Des bandelettes autour des mains, du visage, des lunettes noires, qui est donc cet inconnu qui a débarqué dans le patelin paumé de Large Mouth ? Dans The Nobody, Jeff Lemire revisite le mythique Homme invisible de Wells, adapté en 1933 au cinéma, premiers pas, puis en 2020 pour la dernière version en date. On restera cependant très attaché à la série TV en noir et blanc en 1958, et à celle avec David Mc Callum en 1975. Reste que Jeff Lemire remet en piste un héros qui a toujours étonné, fait rêver ou peur. Il lui réserve cette fois, d’un trait sobre, percutant et sans lourdeur, un destin aménagé qui tient en haleine jusqu’à la dernière planche. A noter que, publié en 2009, The Nobody est le premier livre de Jeff Lemire pour un éditeur majeur américain.

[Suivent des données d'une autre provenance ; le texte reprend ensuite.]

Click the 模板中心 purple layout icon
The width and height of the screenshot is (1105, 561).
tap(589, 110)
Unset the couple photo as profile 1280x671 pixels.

A Large Mouth, on dit du mal des autres, on se raconte des histoires car rien ne vient vraiment troubler l’ennui qui y règne. Le jour où un inconnu couvert de bandelettes façon momie débarque au motel et s’installe, va y avoir une hausse des battements cardiaques. Chacun va y aller de son interprétation, de ses délires, de ses angoisses. La fille du patron du resto, Vickie, va réussir à entamer un dialogue avec celui qui dit s’appeler Griffen. Entre eux va se créer une sincère amitié. Il serait un chercheur, un chimiste qui aurait été défiguré par une expérience. Mais comme tout inconnu, même si il finit par se fondre dans le paysage, Griffen va être le suspect idéal à la moindre alerte. On n’accepte pas vraiment la différence à Large Mouth et c’est un bouc émissaire parfait.

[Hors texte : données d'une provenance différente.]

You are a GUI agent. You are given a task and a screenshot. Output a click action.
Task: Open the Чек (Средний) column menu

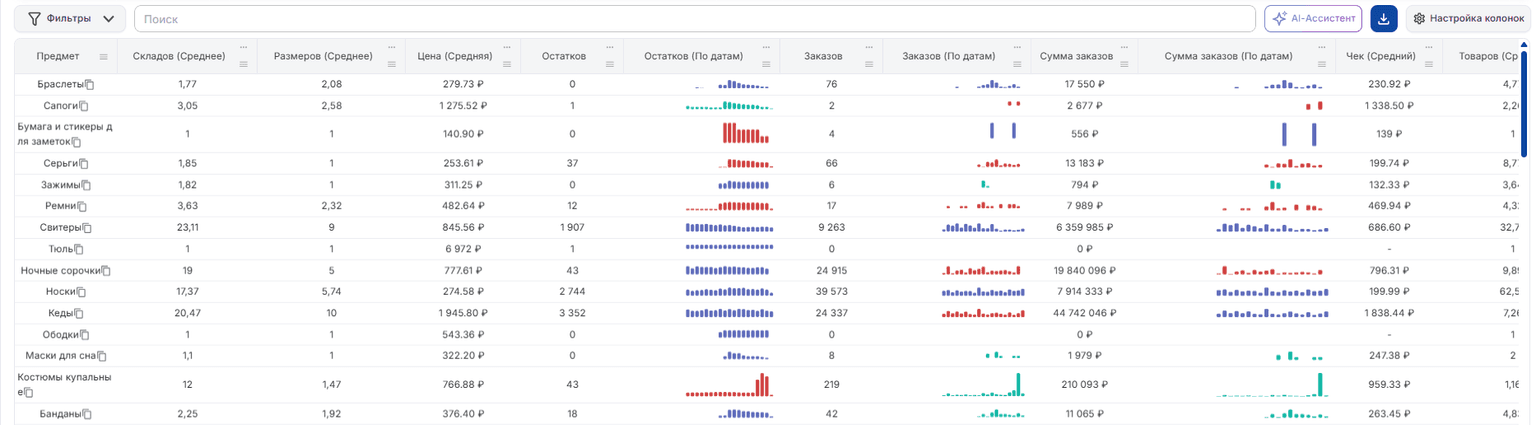1430,64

Comme dans le bouquin de Wells, Lemire (Plutona) utilise certains des personnages comme Kemp qui retrouve Griffen en réalité Griffin. On est avant tout dans un rapport amical, presque amoureux mais unilatéralement qui va mal tourner pour cause d’angoisse communale, de solitude, dé bêtise, de racisme latent aussi. Il y a motivations et suspense différents de l’œuvre originale, une part sociale et dramatique revue. Qui sont les monstres ? C’est peut-être avant tout la question que pause Lemire dont le trait accentue largement la vigueur du propos.